WHAT IS BEING ASKED: Look for the line that contains "Task: Click the high"; output that line and every line after it exactly, through the final line of the material below, and nothing else.

[PROVIDED MATERIAL Boundary: Start]

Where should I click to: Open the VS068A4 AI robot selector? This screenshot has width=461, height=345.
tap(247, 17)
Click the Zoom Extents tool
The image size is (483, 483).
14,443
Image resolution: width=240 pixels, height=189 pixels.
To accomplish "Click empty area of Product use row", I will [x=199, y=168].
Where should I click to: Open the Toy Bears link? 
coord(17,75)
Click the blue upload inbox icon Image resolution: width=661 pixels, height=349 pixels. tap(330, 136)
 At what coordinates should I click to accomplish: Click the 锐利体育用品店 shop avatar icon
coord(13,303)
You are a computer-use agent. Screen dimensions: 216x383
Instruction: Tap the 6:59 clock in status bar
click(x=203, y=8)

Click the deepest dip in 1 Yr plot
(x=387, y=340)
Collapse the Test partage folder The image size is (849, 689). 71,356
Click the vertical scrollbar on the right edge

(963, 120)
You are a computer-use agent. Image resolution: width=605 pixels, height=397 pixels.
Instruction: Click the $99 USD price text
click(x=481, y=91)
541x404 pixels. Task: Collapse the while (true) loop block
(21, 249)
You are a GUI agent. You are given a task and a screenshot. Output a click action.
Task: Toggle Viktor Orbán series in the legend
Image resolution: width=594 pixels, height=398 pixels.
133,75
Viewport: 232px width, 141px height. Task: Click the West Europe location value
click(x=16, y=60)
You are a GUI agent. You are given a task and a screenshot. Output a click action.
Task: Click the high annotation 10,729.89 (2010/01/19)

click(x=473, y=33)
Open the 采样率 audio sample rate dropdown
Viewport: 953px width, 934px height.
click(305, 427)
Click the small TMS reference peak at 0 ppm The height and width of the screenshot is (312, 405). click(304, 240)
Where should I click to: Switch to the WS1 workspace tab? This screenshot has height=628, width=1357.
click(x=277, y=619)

[PROVIDED MATERIAL Boundary: End]

ANSWER BOX:
Task: Click the high annotation 10,729.89 (2010/01/19)

click(x=473, y=33)
Open the 采样率 audio sample rate dropdown
Viewport: 953px width, 934px height.
click(305, 427)
Click the small TMS reference peak at 0 ppm The height and width of the screenshot is (312, 405). click(304, 240)
Where should I click to: Switch to the WS1 workspace tab? This screenshot has height=628, width=1357.
click(x=277, y=619)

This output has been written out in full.